YOUR VOTE0 0
Divorce or not
My husband and I have been married 14 yrs. He retired over a year ago. I work because he will not help me with buying gifts for my children and grandchildrens birthdays and holidays. I buy my own food,necessities,gas, etc. He is 58 I am 44. We have NOTHING in both our names together. The house,land, everything was his before we got married. We even have separate bank accounts. I don't make but,8.75hr and work 25 to 30 hours a week. I can't afford to live on my own. The problem with our marriage is that he will not and has not ever accepted my kids. When they do come over (which is seldom because they feel unwelcome by him) he will get up and leave. I have asked him to please put the house in my name too so that if he was to die on me then I would at least have a place to live. He refuses to put me on the will for ANYTHING. This means his 2 grown kids will recieve everything. Which I don't mind them getting all the land and the other house he owns. I would just like to feel a little secure in knowing I have a place to live. My health is not in the best shape and I know I won't be able to work most likely by the time I'm 60 for sure.
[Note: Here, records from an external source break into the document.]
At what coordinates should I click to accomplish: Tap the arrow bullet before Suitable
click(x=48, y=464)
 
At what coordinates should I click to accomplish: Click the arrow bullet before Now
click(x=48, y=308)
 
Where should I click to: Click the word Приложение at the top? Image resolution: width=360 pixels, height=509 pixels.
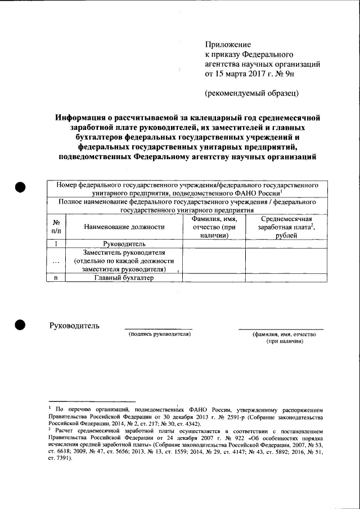tap(227, 44)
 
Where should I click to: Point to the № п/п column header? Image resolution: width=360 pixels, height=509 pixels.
tap(56, 227)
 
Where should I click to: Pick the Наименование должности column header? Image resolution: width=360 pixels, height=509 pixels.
tap(124, 227)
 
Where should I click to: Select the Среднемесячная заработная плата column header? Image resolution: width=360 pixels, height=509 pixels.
tap(285, 227)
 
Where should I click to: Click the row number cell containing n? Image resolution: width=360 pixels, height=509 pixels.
tap(56, 278)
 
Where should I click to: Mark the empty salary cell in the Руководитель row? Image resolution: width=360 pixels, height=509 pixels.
tap(285, 244)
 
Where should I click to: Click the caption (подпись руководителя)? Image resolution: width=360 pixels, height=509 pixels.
tap(160, 334)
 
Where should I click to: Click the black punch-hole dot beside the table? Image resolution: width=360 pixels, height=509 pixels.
tap(21, 188)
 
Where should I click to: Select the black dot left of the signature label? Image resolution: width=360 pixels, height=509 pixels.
tap(21, 325)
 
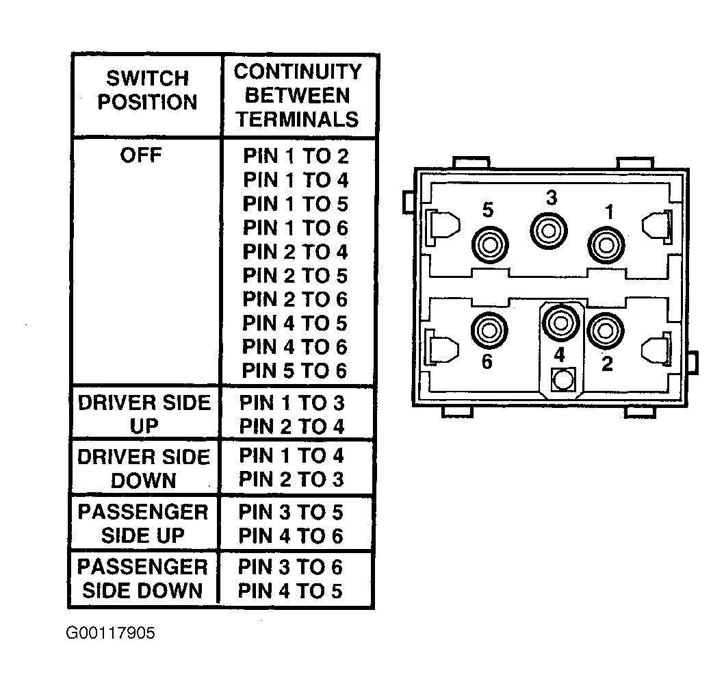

I feel like he is treating me very disrespecful because I have been there for him and I have never run around on him. But even that is getting to me. Why be married to someone that doesn't love me enough to make sure that I am secure in my old age? I figure if I'm gonna have to work to support myself then why not do it with someone who will work with me? I am seriously considering getting a divorce.. I just don't have the money to get one. Legal aid will not help you if it is a contested divorce and I know he will fight me. He has the money to pay for a good lawyer because he just last year inheirted 320,000. When I ask him about the house we end up fighting terribly. He says I'm just after HIS MONEY. Why would he feel this way to someone who has always been there for him?